**Instruction 1:**
Reproduce the passage of the PCF KPI changes text, everything from "For information about" down to "in PCF v1.11.".

**Article:**
For information about logging and metrics in PCF and about monitoring of services for PCF, see Additional Resources below.

KPI Changes from PCF v1.10 to v1.11

This table highlights new and changed KPIs in PCF v1.11.

Change Which KPI and why? See…
New KPI: Scalable Syslog Adapter Loss Rate

A new component and new functionality in the Loggregator system requires additional monitoring. The loss rate of the scalable syslog adapters is derived from two new metrics: scalablesyslog.adapter.dropped and scalablesyslog.adapter.ingress.
Link
New KPI: Scalable Syslog Reverse Log Proxy Loss Rate

A new component and new functionality in the Loggregator system requires additional monitoring. The loss rate of the scalable syslog RLP is derived from two new metrics: loggregator.rlp.dropped and loggregator.rlp.ingress.
Link
New KPI: scalablesyslog.scheduler.drains

New component functionality in the Loggregator system needs monitoring.
Link
New KPI: locket.ActiveLocks

New component functionality in the Diego system needs monitoring.
Link
New KPI: locket.ActivePresences

New component functionality in the Diego system needs monitoring.
Link
Modified KPI: auctioneer.AuctioneerFetchStatesDuration

Due to improvements in the underlying architecture, recommended thresholds are now:
  • Yellow 2 s (formerly 5 s)

**Extracted data:**
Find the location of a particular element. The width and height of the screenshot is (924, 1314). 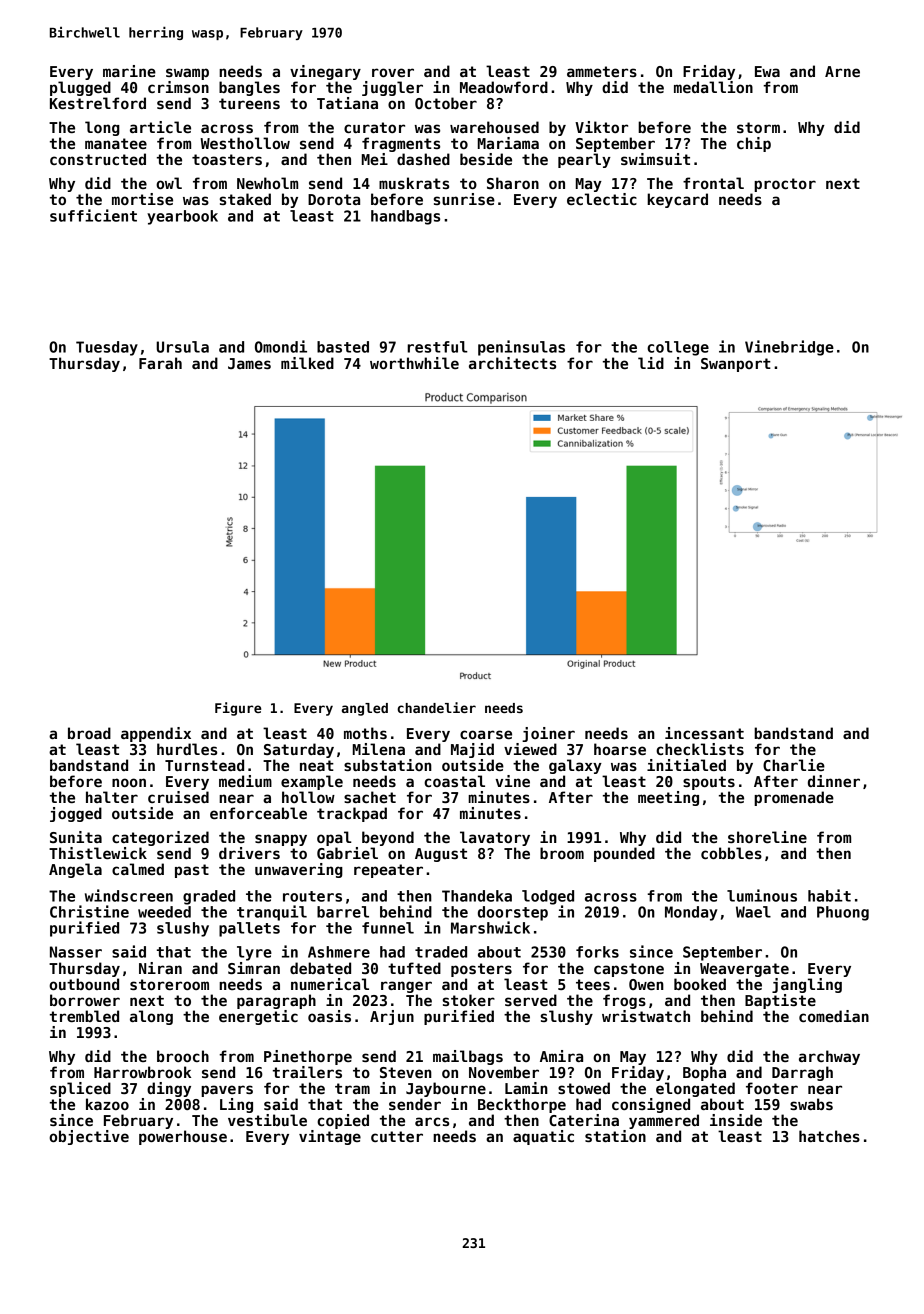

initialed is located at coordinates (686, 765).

==

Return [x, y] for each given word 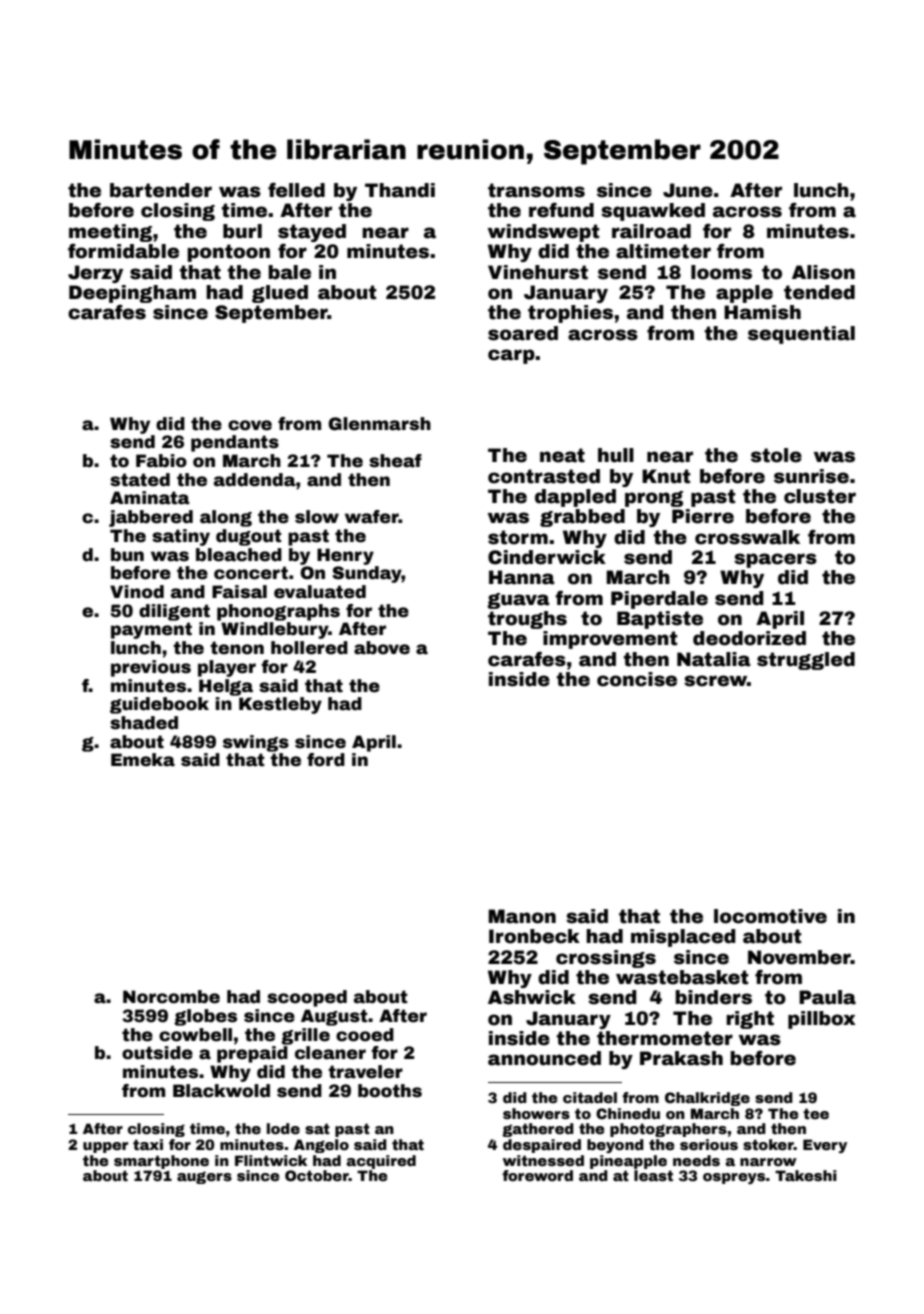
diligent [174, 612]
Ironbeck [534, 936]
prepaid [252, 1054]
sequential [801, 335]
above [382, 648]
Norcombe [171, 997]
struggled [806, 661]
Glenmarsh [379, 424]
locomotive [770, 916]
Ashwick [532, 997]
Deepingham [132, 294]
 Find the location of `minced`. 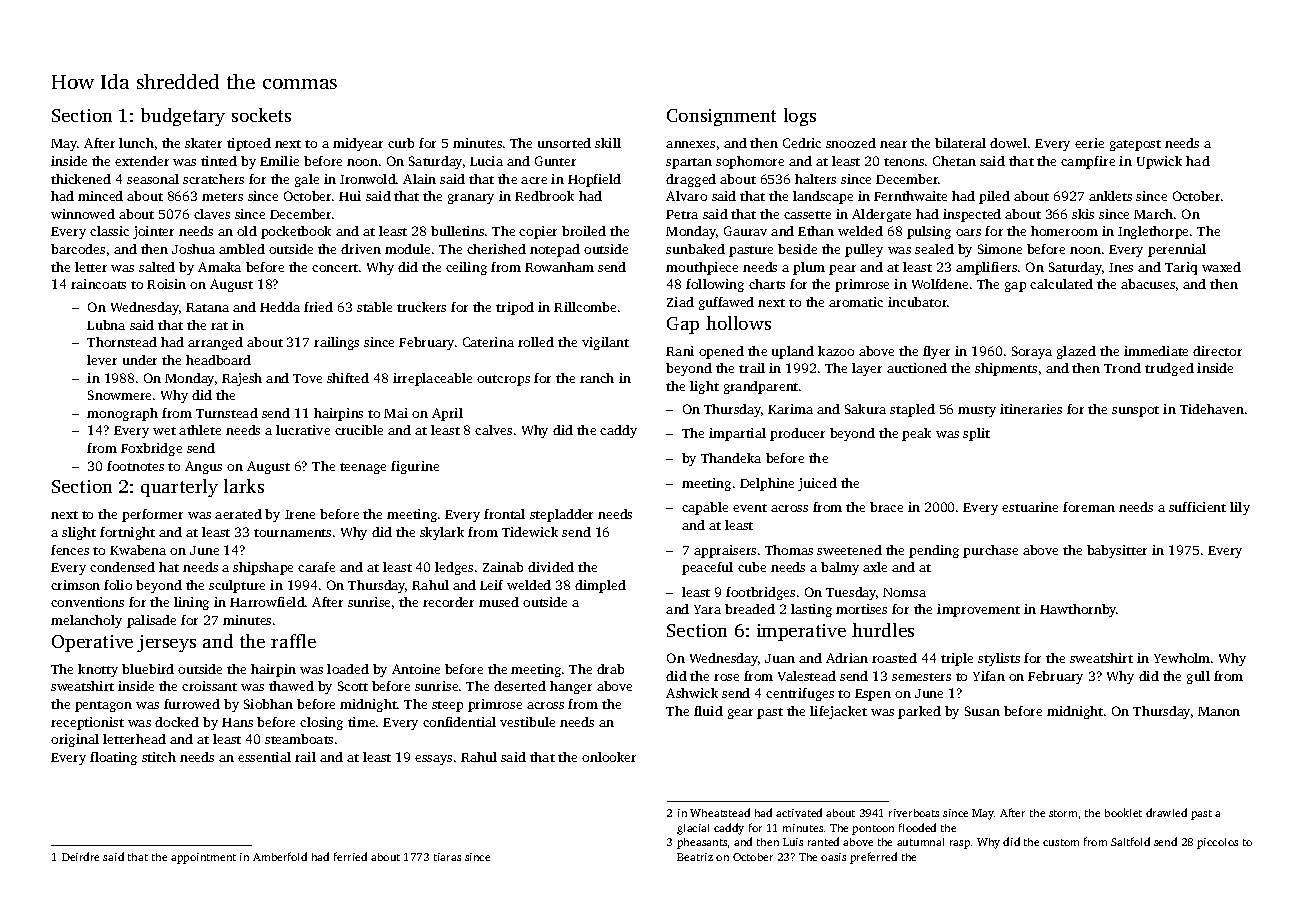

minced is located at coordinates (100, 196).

**Instruction 2:**
Give everything in the records from the line containing "struggled [806, 661]" down to the line containing "minced is located at coordinates (100, 196)." as a JSON list of strings, one string per line, with blank lines and pictures omitted.

**Exercise solution 1:**
For information about logging and metrics in PCF and about monitoring of services for PCF, see Additional Resources below.

KPI Changes from PCF v1.10 to v1.11

This table highlights new and changed KPIs in PCF v1.11.

**Exercise solution 2:**
[
  "struggled [806, 661]",
  "Glenmarsh [379, 424]",
  "locomotive [770, 916]",
  "Ashwick [532, 997]",
  "Deepingham [132, 294]",
  " Find the location of `minced`. ",
  "minced is located at coordinates (100, 196)."
]